"Guianeya" - читать интересную книгу автора (Martinov Gueorgui)

2


Las dos muchachas no sabían que la persona de la que hacía un rato habían hablado se encontraba en el expreso que acababa de pasar velozmente cerca de ellas.

Víktor Murátov estaba sentado en un blando sillón, junto a la pared del vagón, y examinaba atentamente las páginas de un manuscrito.

Por los periódicos había sabido, como lo sabían todos, que Guianeya se dirigía a Poltava y con ella, como es natural, iba su hermana menor. Pero de ninguna forma le podía venir a la mente la idea de que hacía un minuto había estado muy cerca de ellas.

Incluso si hubiera mirado por la ventanilla, debido a la velocidad que llevaban, no hubiera podido notar al grupo de personas que estaba en la pequeña colina.

Era un hombre de treinta y cinco años, muy alto, de rostro fuertemente tostado por el sol, y de complexión atlética. Tenía lo mismo que su hermana espesos cabellos negros y ojos oscuros, caídos oblicuamente. Esto le hacía un poco parecido a Guianeya.
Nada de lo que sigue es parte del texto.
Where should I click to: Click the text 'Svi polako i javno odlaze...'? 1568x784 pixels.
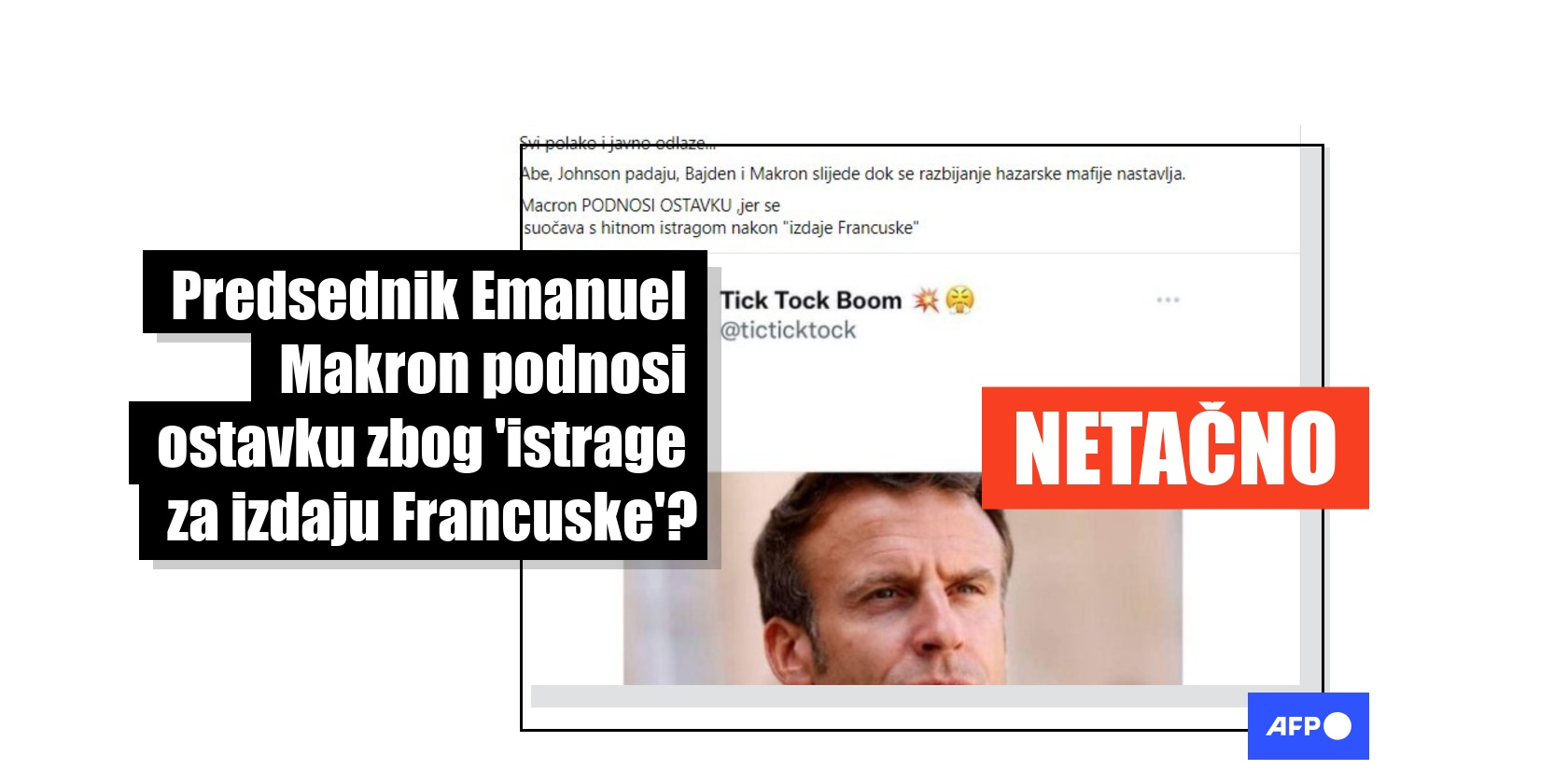617,143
Pero él mismo no había notado este parecido, que sin duda alguna saltaba a la vista.

Es cierto, que una vez, en un día muy memorable, le dijeron esto, pero Murátov pronto lo olvidó.

Y no lo recordaba incluso ahora cuando delante de sus ojos estaba la fotografía de Guianeya, pegada a una de las páginas del manuscrito.
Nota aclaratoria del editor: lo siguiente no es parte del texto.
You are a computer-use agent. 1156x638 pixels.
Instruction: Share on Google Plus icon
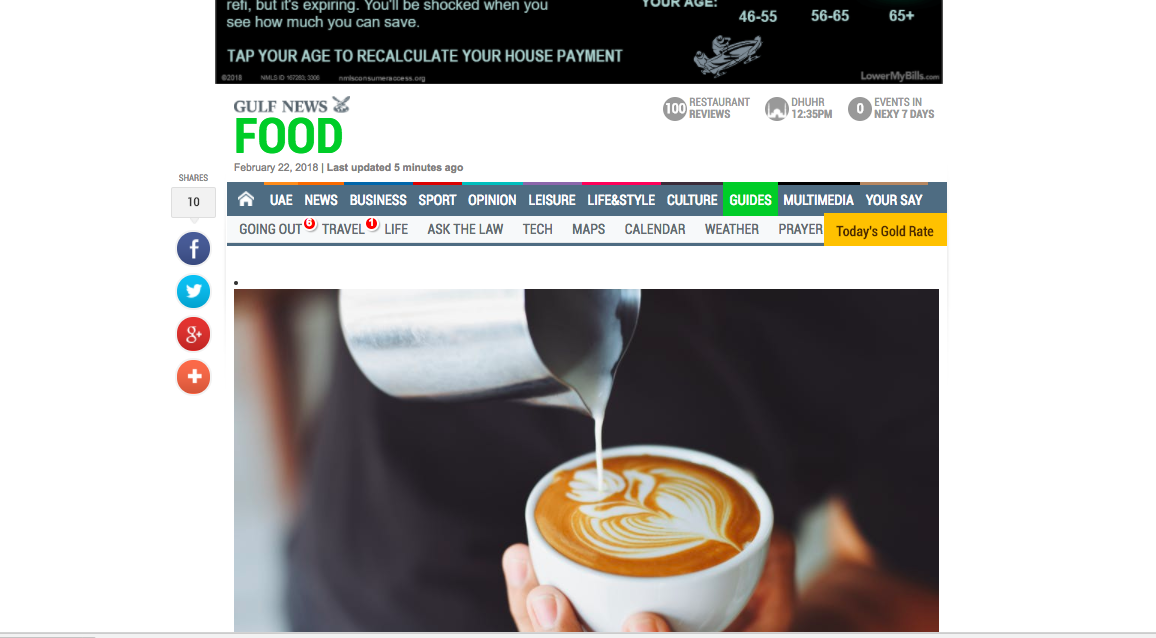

Ni tan siquiera la miró, pues no tenía ninguna necesidad, ya que él, entre otras pocas personas, fue el primero que vio a la forastera de otro mundo, y sus rasgos se quedaron grabados para siempre en su memoria. Fueron demasiado extraordinarias las circunstancias y el lugar donde tuvo lugar esta primera entrevista.

Leyendo rápidamente la última página, mejor dicho, dándole sólo un vistazo, Murátov colocó las hojas igualándolas cuidadosamente, y, doblando el manuscrito por la mitad, lo metió en el bolsillo.

– ¡No, esto no es así! — dijo encongiendose de hombros.

– ¿Qué no es así? — preguntó un hombre de edad más bien ya un anciano, de blancos cabellos que estaba sentado a su lado en un sillón igual.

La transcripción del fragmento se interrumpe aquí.